-- DATA SHOWN follows --

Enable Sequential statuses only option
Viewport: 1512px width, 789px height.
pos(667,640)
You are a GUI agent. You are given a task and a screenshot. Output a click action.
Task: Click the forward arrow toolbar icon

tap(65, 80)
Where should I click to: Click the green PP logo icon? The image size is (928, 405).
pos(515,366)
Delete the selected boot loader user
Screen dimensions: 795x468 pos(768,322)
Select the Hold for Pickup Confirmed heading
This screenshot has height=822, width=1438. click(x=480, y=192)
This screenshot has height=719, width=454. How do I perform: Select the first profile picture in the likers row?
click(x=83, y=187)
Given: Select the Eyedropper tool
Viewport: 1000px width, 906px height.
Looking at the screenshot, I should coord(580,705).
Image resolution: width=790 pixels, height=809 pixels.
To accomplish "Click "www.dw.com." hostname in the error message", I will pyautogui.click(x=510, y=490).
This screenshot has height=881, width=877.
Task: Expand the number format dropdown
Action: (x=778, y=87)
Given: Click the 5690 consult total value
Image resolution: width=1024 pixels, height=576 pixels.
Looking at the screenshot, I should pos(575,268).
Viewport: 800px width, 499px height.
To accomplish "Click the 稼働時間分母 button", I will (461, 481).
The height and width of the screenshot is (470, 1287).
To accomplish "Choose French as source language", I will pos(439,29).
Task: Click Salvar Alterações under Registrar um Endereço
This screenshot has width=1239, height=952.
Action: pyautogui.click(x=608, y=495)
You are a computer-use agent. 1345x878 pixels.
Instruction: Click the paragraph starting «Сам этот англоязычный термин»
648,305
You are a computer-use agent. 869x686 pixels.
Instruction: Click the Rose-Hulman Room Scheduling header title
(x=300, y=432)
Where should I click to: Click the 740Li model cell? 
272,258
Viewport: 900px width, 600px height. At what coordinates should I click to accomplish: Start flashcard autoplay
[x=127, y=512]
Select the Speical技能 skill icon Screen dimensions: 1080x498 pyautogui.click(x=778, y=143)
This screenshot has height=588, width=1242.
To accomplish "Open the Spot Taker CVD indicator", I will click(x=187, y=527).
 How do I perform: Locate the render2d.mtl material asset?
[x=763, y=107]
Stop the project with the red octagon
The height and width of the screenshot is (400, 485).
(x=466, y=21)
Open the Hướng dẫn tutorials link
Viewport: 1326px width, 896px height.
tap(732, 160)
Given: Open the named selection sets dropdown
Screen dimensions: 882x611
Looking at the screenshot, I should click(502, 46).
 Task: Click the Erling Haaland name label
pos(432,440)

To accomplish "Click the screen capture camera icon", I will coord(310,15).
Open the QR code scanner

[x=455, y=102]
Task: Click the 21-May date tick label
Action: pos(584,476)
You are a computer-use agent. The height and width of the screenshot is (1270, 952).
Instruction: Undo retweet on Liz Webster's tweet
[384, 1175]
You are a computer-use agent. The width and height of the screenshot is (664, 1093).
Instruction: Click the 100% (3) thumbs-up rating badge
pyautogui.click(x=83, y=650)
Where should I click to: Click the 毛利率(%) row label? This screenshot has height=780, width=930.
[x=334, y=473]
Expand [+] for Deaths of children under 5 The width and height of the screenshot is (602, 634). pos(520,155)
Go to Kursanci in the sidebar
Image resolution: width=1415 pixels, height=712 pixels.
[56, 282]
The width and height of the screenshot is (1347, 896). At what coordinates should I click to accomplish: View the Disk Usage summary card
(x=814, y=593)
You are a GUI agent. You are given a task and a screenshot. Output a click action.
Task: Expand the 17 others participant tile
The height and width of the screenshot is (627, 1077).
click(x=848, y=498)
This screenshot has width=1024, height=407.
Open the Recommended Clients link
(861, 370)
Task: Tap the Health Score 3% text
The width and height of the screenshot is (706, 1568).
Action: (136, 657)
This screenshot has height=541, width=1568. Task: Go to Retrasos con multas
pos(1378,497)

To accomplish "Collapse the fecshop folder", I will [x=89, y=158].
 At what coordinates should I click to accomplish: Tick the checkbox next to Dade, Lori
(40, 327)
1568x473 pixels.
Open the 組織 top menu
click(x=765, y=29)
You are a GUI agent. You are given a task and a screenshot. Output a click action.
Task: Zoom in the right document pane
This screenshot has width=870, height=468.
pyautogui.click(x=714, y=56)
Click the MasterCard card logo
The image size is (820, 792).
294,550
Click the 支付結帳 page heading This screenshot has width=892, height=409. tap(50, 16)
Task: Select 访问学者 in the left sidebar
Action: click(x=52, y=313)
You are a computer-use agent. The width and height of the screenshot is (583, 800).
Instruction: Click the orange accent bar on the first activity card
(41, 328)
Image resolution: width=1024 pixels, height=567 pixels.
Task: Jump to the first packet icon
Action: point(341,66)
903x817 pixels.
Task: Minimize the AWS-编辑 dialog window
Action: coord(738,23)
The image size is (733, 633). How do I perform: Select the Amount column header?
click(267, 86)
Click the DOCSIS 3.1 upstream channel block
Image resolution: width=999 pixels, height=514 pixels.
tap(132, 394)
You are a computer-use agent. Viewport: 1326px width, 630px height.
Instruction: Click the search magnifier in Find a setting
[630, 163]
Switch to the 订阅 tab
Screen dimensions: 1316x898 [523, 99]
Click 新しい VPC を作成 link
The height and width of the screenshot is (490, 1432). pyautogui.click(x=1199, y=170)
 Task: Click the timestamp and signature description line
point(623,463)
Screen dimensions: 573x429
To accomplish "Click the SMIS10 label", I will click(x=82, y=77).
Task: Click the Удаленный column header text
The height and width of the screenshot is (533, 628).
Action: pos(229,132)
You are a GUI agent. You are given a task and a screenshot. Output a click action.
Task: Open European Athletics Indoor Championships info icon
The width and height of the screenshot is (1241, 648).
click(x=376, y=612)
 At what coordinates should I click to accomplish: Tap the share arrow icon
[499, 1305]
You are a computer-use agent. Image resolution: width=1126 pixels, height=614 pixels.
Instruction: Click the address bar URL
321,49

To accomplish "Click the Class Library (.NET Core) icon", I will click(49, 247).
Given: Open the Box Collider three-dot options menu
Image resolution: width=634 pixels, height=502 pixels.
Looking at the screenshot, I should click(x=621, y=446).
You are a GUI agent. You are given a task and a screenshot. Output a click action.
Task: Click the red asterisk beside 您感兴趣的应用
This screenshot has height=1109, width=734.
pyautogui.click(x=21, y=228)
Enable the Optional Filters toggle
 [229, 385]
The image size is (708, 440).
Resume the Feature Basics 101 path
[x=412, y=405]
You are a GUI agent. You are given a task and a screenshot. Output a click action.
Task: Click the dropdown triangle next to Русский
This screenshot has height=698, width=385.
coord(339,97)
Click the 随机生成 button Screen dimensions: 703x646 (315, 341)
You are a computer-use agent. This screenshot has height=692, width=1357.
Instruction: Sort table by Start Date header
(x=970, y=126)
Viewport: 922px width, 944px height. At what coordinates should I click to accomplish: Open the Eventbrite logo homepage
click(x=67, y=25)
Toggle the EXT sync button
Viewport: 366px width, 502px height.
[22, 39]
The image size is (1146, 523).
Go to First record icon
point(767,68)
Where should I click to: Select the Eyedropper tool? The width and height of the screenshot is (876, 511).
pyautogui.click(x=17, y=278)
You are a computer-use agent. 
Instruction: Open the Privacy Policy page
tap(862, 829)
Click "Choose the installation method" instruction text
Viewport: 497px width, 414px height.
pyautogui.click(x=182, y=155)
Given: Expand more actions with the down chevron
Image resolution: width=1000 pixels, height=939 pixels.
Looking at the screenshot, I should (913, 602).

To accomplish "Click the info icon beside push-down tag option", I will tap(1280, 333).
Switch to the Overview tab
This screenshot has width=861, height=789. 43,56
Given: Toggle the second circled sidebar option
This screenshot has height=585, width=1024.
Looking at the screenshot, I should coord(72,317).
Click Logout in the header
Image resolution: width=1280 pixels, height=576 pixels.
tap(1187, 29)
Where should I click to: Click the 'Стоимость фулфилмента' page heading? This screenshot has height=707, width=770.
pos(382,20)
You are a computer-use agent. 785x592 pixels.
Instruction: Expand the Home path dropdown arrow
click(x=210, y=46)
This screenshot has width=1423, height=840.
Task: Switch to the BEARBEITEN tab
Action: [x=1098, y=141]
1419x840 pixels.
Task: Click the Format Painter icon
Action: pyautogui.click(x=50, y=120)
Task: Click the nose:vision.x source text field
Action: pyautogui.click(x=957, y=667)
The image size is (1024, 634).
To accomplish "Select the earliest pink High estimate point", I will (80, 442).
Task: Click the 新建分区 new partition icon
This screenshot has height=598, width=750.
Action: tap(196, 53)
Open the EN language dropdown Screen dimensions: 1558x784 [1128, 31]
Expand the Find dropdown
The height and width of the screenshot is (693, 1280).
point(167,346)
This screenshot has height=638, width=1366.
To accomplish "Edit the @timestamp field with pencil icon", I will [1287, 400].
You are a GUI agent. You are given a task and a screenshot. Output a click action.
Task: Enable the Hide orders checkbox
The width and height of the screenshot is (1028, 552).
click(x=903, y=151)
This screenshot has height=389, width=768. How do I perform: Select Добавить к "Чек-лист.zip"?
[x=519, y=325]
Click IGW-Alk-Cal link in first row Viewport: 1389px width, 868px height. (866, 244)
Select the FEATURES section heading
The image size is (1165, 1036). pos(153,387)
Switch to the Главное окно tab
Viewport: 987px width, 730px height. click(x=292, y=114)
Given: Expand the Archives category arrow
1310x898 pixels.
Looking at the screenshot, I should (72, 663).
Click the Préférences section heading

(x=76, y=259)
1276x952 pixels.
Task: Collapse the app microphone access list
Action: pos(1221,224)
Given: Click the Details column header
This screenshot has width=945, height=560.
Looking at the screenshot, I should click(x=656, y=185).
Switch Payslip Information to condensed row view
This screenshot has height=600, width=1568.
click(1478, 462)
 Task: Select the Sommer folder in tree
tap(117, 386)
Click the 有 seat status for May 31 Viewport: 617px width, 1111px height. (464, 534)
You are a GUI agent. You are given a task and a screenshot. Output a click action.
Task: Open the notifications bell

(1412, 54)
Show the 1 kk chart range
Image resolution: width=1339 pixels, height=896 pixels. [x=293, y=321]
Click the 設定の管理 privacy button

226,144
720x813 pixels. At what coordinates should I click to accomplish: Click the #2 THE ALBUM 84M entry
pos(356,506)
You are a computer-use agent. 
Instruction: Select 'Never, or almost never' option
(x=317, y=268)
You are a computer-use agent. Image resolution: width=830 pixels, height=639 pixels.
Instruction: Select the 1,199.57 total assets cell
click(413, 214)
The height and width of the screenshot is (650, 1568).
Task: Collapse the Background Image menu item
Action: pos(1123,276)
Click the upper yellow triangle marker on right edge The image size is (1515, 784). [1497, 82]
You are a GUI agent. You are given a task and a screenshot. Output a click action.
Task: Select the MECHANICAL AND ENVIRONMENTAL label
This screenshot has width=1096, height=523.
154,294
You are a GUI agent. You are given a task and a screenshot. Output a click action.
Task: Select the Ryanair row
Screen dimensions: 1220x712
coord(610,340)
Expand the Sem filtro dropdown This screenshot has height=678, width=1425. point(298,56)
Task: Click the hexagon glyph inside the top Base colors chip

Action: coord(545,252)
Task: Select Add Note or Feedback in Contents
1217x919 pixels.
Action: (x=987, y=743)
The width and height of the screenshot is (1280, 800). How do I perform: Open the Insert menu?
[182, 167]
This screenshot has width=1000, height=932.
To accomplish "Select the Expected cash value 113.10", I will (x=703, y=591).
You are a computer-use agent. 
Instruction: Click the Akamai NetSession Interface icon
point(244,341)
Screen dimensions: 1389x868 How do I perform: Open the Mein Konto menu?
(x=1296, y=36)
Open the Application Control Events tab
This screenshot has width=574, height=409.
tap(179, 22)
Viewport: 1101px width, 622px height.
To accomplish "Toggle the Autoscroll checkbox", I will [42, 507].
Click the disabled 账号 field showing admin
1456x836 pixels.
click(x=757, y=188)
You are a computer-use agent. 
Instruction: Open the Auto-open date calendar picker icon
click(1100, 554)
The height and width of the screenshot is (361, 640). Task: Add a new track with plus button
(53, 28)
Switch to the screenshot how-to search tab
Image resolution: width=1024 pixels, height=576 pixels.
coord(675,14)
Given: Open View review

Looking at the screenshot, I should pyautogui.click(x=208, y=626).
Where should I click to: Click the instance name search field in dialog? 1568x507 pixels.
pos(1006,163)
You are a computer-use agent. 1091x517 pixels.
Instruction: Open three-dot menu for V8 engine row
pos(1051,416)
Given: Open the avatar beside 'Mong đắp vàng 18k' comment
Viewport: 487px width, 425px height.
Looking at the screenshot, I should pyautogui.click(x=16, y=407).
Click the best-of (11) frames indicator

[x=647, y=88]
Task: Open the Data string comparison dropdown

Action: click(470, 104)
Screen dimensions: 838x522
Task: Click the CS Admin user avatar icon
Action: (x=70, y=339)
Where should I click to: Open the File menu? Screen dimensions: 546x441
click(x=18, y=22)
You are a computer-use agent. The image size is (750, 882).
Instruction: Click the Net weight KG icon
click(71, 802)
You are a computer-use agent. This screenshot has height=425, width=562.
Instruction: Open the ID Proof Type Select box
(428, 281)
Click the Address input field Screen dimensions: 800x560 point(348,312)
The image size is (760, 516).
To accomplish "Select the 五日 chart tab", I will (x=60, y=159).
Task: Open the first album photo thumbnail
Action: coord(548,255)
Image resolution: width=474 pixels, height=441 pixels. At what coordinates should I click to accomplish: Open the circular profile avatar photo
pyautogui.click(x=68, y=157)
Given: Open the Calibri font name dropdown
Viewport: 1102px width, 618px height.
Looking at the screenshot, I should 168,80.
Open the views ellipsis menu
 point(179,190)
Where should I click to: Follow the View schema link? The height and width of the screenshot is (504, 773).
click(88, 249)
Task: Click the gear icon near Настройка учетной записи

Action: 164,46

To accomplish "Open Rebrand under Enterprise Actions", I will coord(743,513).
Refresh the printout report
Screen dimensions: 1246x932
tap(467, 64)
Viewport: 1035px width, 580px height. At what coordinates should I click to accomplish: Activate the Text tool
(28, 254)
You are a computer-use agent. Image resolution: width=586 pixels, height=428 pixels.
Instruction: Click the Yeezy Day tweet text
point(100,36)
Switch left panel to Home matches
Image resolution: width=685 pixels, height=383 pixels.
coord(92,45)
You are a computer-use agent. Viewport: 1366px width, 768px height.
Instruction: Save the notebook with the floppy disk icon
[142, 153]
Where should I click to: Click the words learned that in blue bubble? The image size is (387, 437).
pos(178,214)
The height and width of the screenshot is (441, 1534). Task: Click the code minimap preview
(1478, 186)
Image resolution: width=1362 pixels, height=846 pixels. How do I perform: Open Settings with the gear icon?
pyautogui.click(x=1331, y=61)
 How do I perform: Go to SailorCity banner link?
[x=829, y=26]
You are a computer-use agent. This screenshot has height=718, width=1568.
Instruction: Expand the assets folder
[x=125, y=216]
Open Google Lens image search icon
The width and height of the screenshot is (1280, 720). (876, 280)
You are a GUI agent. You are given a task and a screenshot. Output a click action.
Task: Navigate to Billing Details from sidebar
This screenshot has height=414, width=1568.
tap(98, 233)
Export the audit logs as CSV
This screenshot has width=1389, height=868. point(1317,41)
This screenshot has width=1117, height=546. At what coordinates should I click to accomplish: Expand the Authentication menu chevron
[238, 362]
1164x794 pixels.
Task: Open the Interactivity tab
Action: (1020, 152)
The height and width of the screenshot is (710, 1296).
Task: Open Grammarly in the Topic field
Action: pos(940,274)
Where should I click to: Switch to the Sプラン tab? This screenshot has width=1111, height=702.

-- DATA SHOWN concluded --

WORK ITEM:
Begin at the line that has "Task: Click the 新建分区 new partition icon" in the entries above; stop after the line that has "Given: Expand the Archives category arrow". Transcribe exactly those lines and no others.

WRITTEN SOLUTION:
Task: Click the 新建分区 new partition icon
This screenshot has height=598, width=750.
Action: tap(196, 53)
Open the EN language dropdown Screen dimensions: 1558x784 [1128, 31]
Expand the Find dropdown
The height and width of the screenshot is (693, 1280).
point(167,346)
This screenshot has height=638, width=1366.
To accomplish "Edit the @timestamp field with pencil icon", I will [1287, 400].
You are a GUI agent. You are given a task and a screenshot. Output a click action.
Task: Enable the Hide orders checkbox
The width and height of the screenshot is (1028, 552).
click(x=903, y=151)
This screenshot has height=389, width=768. How do I perform: Select Добавить к "Чек-лист.zip"?
[x=519, y=325]
Click IGW-Alk-Cal link in first row Viewport: 1389px width, 868px height. (866, 244)
Select the FEATURES section heading
The image size is (1165, 1036). pos(153,387)
Switch to the Главное окно tab
Viewport: 987px width, 730px height. click(x=292, y=114)
Given: Expand the Archives category arrow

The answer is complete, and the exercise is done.